HG: I think because I myself became more interested in the Pan-African aspect of the world outlook, I came across Ethiopia as a critical juncture for Pan-African. You’ve heard now in the film the former South African President, Mbeki, the Barbadian Prime Minister. They always feel Adwa is a very critical moment for Pan-Africanism. I’m learning myself about my own country from Pan-Africanists who felt Ethiopia’s war against Italy was critical. Ethiopia and Sudan always had a border conflict. But when Ethiopians defeated the Italians in 1896, for two weeks Sudan danced in support of Ethiopia. If I was reading Langston Hughes’s ‘Good Morning Revolution’, Ethiopia is critical. So this aspect of it grew into the film as a grew into the literature I was reading on Pan-Africanism. In the Pan-African movement, Ethiopians, even those of us who are here now, we don’t associate with the African American community that much because that’s not our orientation. You have to know. When we try to honour those who came to participate in our struggle, we honoured the British. Although the British were like, out of 1,000 British army, the British officers are two or three people. As I said earlier, 5,000 Sikhs have died. There’s not a single monument. My goodness, we even have a Churchill Road in Ethiopia

BW: What could be for you the most important thing that you learned from making your own film?

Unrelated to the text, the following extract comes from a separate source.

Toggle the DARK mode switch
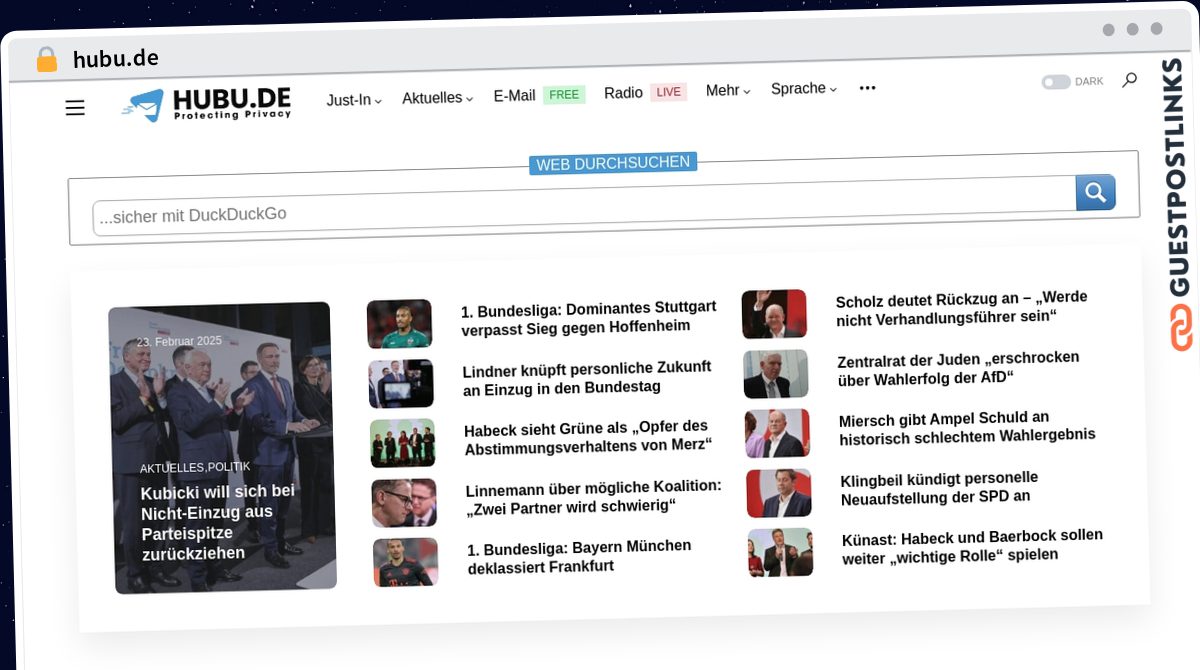Screen dimensions: 1200x670 click(x=1056, y=82)
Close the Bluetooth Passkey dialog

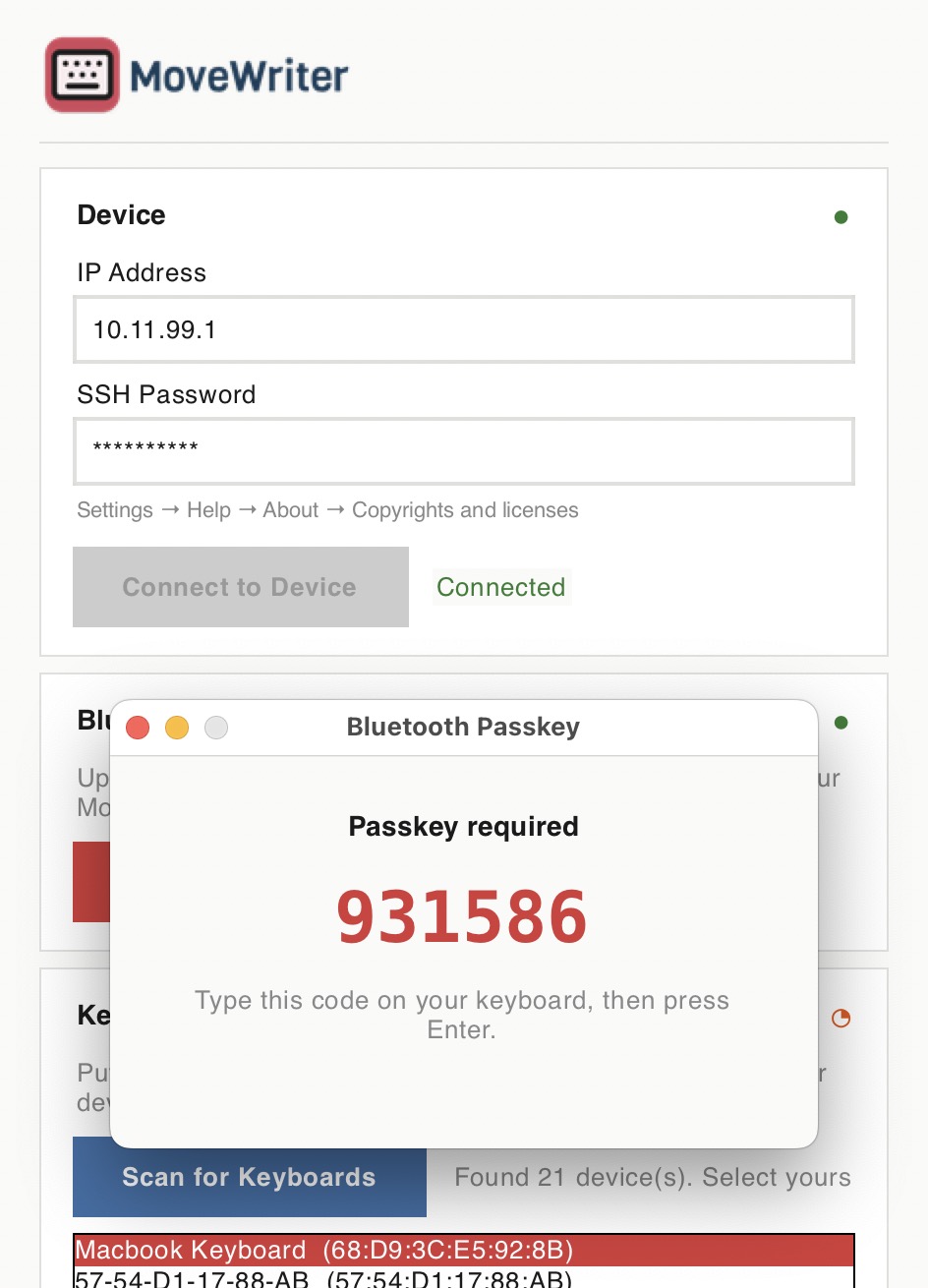[138, 728]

HG: For me, as a filmmaker, I’ll tell you the truth, I could do another film. I have these scripts. I could do projects in America about crazy things. I’m even now editing another film on the African American runaways from slavery. But this film occupied me, this alone. If my father were alive, he would be proud of this film, because I think for the first time, I detoured into what he painstakingly documented every... If you look at the book, ‘Gondere Begashaw’, I show in the film, he documented every atrocity in his region by name. So if there’s any war crime court one day to happen, my father’s book will be crux, a very critical book. My father’s generation was very disappointed at my generation. Even the change we tried to bring was infected by the absence of this historical legacy. I come from a very dislocated generation. For me, the film primarily locates me. I didn’t consider the size of the film it has become. I grew up with it. It grew up with me. For me, I have overcome a very important therapeutic journey with this film. If it can do that for other people, I’ll be very happy. But primarily it is done. I’m at peace. Once I finish this film, I’m really at peace with myself.